Photo from project «Eat me!», photo ©

- These photos are full of eroticism.

- Yes, I am an esthete, of course, I chose both models and a plot. I am a lover of beauty. But, for example, try to stop time, and in 60 years try to look 30, I find it painful. Search only erotica in my works - it is superficial.

- You identify yourself as a portrait photographer. Therefore, I remember another project from which a beautiful book of black and white photos came out - “One Hundred Portraits” (Skira).

- Yes, these are a hundred portraits of famous actors, directors and musicians. In fact, I had several hundred of them, but we decided with the publisher that a hundred portraits would be correct in format, besides a round number is graphically beautiful. There are young actors who became famous afterwards and also already very famous, like Ennio Morricone, Al Pacino, George Clooney, Wim Wenders, Jeremy Irons, Angelina Jolie, Charlize Theron, Catherine Zeta-Jones, Scarlett Johansson and many others. It all started with the star-beloved movie hotel in Capri, which I photographed. And it grew into a big project that would have been enough for a couple of such books.

- How did you become a photographer?

- I approached photography when I was very young, in Milan, because my friend was a photographer and an assistant to great photographers, such as Gianpaolo Barbieri, Mauro Balletti, and others. They gave me the first reflex-camera, and a friend explained to me the basics of photography. But photography in the 80s was elitist, and was almost completely in the hands of men, with the exception of a few women, 3-4, against a hundred men. Then I moved to Rome, and began to study. I liked the movie, and I wanted to be a director-scriptwriter, and at the university my thesis was devoted to cinema. But then the passion for photography exceeded, and I began to photograph, first architecture, inside and out. In addition to the University, I graduated from Istituto di Design e Fotografia in Rome, and specialized in photography.

Jonathan Rhys Meyers and Scarlett Johansson from the book «One Hundred Portraits»

Jonathan Rhys Meyers and Scarlett Johansson from the book «One Hundred Portraits», photo ©

- The revolution in photography occurred with the transition to digital photography. Have you become a digital photographer?

- I started with a film, but then immediately switched to a digital. Let's just say that digital professional photography began with the transition to the new millennium. Then, I remember, I studied the Photoshop. When we take pictures in digital format, it is called RAW, i.e. it must be processed, brought to mind. We work with color, contrast, make a photo warm or cold. Then someone works on the form, for example, to make it more beautiful, remove wrinkles, etc. But times have changed. If you go to Newton's exhibition and see these huge photos of women, then you will see body hair, skin pores, acne ... We have lost the habit of seeing this, because we have the opportunity to correct the defect.

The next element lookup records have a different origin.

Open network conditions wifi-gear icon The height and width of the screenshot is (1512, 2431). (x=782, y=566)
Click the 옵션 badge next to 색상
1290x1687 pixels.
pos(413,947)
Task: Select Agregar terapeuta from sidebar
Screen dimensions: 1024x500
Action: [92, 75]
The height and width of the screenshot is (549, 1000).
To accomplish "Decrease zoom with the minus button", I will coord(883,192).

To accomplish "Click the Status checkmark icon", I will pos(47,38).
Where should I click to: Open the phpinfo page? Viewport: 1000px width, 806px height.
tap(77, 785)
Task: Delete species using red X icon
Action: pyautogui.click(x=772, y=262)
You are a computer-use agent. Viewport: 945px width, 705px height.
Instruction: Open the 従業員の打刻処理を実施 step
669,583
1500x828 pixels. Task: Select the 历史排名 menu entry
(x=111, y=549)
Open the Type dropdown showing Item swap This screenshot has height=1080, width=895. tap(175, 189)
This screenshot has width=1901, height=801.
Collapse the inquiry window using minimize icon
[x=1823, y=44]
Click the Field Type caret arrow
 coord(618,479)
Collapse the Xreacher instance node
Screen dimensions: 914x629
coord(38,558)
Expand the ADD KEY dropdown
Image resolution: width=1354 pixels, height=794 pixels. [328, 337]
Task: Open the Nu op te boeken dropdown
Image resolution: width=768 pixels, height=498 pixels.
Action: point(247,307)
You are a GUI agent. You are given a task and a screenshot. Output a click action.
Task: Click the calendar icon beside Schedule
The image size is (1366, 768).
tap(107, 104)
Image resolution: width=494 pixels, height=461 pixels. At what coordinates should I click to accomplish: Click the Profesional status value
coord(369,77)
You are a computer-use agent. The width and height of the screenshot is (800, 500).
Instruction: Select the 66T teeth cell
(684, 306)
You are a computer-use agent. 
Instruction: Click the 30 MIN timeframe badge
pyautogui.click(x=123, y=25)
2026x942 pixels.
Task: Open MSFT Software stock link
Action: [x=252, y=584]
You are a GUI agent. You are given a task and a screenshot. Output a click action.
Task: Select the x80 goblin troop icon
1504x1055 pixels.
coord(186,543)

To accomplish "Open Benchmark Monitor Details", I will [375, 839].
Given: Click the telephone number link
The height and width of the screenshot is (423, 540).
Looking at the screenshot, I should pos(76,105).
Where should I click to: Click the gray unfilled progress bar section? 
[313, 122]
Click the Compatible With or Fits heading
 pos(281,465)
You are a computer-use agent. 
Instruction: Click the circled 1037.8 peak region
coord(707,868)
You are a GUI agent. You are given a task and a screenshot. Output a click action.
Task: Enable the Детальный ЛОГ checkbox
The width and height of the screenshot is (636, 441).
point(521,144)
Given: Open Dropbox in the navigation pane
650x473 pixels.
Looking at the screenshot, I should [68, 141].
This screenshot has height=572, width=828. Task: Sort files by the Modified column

If Henri Cartier-Bresson lived in the digital age, he would use a digital photo. We must live in our time. It’s ridiculous to ride a horse if you have a car.

- Someone from the photographers said that the digital photo spoiled the whole photo and led to its collapse ...

- No, of course not. We live in our era, and we need to use all possible means that we have now. The digital photo did not become the sunset of the photo, it is a different type of photo, its evolution, if you want. Of course, there is nostalgia for vintage, for example, furniture of the 70s is now in fashion. There is a romanticism of the past, when they say, "it was better before". But this is not true, it is just nostalgia for the past. I am a person who looks forward to the future. And I have moments of nostalgia for the past, but I need to live in the present, which is projected into the future.

Angela Lo Priore is a person, who looks to the future

Angela Lo Priore is a person, who looks to the future, photo ©

- Have you ever been in Russia?

- No, I have not had such an opportunity yet. But I would really like to go to Russia, as a tourist or for work. I would like to have a gallery in Russia, or at least the one who represented me there. I think Russians might like my photos.